Dozens dead after dam bursts amid torrential rain in Kenya

Dozens dead after dam bursts amid torrential rain in Kenya

At least 45 people died when a makeshift dam burst its banks near a southern town in Kenya’s Rift valley in the early hours of Monday, police said, as torrential rains and floods hit the country.

The disaster raises the total death toll over the March-May wet season in Kenya to more than 100, as heavier-than-usual rainfall pounds east Africa, compounded by El Niño weather pattern.

Isaac Mwaura, a government spokesperson, estimated that the death toll was 103 people, “with the Rift Valley being the worst hit”. In a post on X, Mwaura said 185,297 had been displaced adding that search and rescue operations were ongoing as well as efforts to support people.

Residents said the dam burst in the dead of night, sending water gushing down a hill and engulfing everything in its path. The deluge cut off a road, uprooted trees and washed away homes and overturned vehicles.

“We heard what sounded like an earthquake and roars like a moving train,” said Margaret Wangechi, 52, a teacher.

A senior officer at Nakuru County police headquarters told AFP by phone that 45 bodies had been recovered so far, while the Nakuru governor, Susan Kihika, said 110 people were being treated in hospital.

Rescuers were digging through the debris, using hoes and in some cases their bare hands in a desperate search for survivors.

“We collected some of the bodies held by trees and we don’t know how many are under the mud,” said Stephen Njihia Njoroge, who was involved in the emergency efforts.

The disaster occurred at Old Kijabe dam, a hillside barrier formed naturally over decades after railway construction work by Kenya’s former British colonial rulers.

The Red Cross has set up a desk at a local school to help families find lost relatives.

A drone view shows the water’s path after the dam burstView image in fullscreen

Kenya’s interior minister, Kithure Kindiki, said the government had directed security and intelligence officials to “inspect all public and private dams and water reservoirs in their jurisdictions within 24 hours … [and] recommend cases [for] compulsory evacuation and temporary resettlement”.

He said on X that authorities would arrest people engaging in “risky behaviour”, including motorists attempting dangerous crossings and anyone seeking to transport “passengers across flooded rivers or storm water by unsafe canoes or boats”.

His comments came after a boat packed with people capsized at the weekend in flooded Tana River County in eastern Kenya. The Kenya Red Cross said it had retrieved two bodies and rescued 23 people. The government said search and rescue efforts there were ongoing.

Video footage shared online and on television showed the crowded boat sinking, with people screaming as onlookers watched in horror.

In the south-eastern Makueni county, footage circulating on social media showed a truck full of people plunging into a river shortly after it attempted to make a dangerous crossing in powerful currents.
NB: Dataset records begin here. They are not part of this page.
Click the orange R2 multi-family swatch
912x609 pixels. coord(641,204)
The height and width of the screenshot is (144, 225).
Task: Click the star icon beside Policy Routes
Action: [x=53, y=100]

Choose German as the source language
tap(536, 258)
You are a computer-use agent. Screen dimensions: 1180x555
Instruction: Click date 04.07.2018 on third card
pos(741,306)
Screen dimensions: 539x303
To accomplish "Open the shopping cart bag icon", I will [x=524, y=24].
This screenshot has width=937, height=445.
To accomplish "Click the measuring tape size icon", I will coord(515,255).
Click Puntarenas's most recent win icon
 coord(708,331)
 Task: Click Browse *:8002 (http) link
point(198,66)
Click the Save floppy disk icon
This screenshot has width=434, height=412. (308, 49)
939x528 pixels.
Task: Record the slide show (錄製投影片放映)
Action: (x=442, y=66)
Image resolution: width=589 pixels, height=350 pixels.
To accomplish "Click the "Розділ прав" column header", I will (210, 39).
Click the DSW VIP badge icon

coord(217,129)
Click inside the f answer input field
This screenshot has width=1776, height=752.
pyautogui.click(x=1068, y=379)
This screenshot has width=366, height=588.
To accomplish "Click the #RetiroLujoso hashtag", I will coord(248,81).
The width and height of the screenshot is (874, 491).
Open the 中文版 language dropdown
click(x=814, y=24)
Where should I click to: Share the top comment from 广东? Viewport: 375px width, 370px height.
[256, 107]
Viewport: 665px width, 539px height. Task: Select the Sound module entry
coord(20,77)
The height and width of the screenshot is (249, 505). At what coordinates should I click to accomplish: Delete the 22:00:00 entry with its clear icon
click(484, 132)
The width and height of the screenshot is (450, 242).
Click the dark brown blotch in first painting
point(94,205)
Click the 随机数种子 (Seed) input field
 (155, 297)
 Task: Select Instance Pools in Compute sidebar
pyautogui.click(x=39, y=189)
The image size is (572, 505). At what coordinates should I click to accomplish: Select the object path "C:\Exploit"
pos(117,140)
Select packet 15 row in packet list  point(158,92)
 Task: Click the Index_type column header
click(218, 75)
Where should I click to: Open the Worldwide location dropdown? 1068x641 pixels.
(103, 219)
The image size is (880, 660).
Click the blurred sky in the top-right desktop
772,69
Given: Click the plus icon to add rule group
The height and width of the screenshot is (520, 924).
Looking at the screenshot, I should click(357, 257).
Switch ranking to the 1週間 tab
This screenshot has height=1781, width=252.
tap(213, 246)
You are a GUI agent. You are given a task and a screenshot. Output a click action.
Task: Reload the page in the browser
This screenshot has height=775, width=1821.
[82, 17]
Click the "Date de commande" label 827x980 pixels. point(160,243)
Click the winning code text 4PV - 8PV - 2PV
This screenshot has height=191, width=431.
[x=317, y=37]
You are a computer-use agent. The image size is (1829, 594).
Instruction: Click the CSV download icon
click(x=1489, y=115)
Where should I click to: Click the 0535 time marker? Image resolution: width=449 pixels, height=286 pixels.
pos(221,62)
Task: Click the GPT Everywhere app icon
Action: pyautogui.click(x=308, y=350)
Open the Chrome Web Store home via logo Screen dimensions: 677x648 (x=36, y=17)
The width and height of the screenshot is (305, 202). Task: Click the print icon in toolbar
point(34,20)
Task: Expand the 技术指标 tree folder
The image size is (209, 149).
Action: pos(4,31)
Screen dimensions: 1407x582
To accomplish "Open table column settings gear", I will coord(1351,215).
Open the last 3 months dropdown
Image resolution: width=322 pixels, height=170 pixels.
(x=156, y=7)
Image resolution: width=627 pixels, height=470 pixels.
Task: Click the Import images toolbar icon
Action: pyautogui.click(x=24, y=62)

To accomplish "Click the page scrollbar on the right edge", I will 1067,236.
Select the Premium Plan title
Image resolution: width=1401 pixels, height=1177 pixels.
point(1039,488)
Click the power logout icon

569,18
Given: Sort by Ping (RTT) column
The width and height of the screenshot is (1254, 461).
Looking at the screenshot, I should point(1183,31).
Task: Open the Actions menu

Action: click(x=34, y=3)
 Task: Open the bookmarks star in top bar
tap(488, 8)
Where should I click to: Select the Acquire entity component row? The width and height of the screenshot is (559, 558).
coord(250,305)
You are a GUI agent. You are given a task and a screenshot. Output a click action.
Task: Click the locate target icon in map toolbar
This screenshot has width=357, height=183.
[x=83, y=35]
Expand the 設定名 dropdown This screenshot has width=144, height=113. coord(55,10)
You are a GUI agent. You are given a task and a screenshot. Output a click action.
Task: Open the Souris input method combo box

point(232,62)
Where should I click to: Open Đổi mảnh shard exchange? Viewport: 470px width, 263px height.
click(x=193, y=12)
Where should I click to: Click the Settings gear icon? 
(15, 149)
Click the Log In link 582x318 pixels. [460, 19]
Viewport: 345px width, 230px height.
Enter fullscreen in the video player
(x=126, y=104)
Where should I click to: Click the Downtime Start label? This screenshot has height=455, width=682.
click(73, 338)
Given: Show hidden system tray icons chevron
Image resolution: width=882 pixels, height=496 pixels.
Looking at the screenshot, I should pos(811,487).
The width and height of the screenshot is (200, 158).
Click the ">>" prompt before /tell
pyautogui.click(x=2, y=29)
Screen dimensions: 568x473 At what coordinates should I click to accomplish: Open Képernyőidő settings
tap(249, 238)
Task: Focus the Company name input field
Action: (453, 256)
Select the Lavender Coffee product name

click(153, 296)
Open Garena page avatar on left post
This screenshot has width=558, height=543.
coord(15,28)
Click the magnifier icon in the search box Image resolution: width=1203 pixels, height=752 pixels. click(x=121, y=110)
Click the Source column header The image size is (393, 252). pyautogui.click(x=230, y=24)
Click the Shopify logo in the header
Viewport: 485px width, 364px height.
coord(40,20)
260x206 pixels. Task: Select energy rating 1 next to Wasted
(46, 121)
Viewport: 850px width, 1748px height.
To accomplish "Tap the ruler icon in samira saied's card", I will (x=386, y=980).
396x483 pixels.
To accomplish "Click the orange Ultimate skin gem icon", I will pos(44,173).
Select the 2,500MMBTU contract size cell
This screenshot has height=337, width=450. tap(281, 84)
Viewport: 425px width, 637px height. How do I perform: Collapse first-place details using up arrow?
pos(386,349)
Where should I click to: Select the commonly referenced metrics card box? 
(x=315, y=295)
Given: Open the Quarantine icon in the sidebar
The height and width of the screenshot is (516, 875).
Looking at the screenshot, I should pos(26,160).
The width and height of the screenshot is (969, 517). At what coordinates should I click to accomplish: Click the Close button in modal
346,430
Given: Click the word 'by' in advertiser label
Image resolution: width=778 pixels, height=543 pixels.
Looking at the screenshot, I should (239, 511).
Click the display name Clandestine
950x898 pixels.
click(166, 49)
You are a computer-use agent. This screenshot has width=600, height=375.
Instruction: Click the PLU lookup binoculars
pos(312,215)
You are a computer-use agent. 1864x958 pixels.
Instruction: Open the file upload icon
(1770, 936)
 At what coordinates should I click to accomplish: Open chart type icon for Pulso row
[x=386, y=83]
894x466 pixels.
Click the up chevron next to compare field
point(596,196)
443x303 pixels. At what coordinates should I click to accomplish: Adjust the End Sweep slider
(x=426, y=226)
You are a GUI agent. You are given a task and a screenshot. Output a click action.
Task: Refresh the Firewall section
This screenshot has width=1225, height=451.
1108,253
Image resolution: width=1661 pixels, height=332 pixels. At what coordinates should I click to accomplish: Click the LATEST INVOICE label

Local media reported that the Makueni deputy governor, Lucy Mulili, said 14 people had been rescued and eight bodies recovered after the incident.

Schools have had to remain shut after midterm holidays, after the education ministry announced on Monday that it would postpone their reopening until 6 May because of the rains.

The monsoons have also wreaked havoc in neighbouring Tanzania, where at least 155 people have been killed in flooding and landslides.

Rescuers make their way through flood water in Jangwani, TanzaniaView image in fullscreen

In Ethiopia’s capital, Addis Ababa, flooding claimed the lives of four people on Monday, according to the Fire and Disaster Risk Management Commission.

A woman and her baby died in the Rwandan capital, Kigali, on Sunday when heavy rainfall caused their house to collapse, police said.

In neighbouring Burundi, one of the world’s poorest countries, about 96,000 people have been displaced by months of relentless rains, according to the UN and the government.

Uganda has also had heavy storms that have caused riverbanks to burst, with two deaths confirmed and several hundred villagers displaced.

Monday’s dam tragedy comes six years after a similar incident at Solai, also in Nakuru County, killed 48 people. The May 2018 disaster involving a private reservoir on a coffee estate also followed weeks of torrential rains.

El Niño is a naturally occurring climate pattern typically associated with increased heat worldwide, leading to drought in some parts of the world and heavy rains elsewhere. Commenting on the severe weather, Jagan Chapagain, the secretary general of the International Federation of Red Cross and Red Crescent Societies said: “As of 23 April 2024, these rains have already affected hundreds of thousands of people.”

Late last year, more than 300 people died in rains and floods in Kenya, Somalia and Ethiopia, just as the region was trying to recover from its worst drought in four decades that left millions of people hungry.

The UN’s World Meteorological Organization said in March that the latest El Niño was one of the five strongest ever recorded.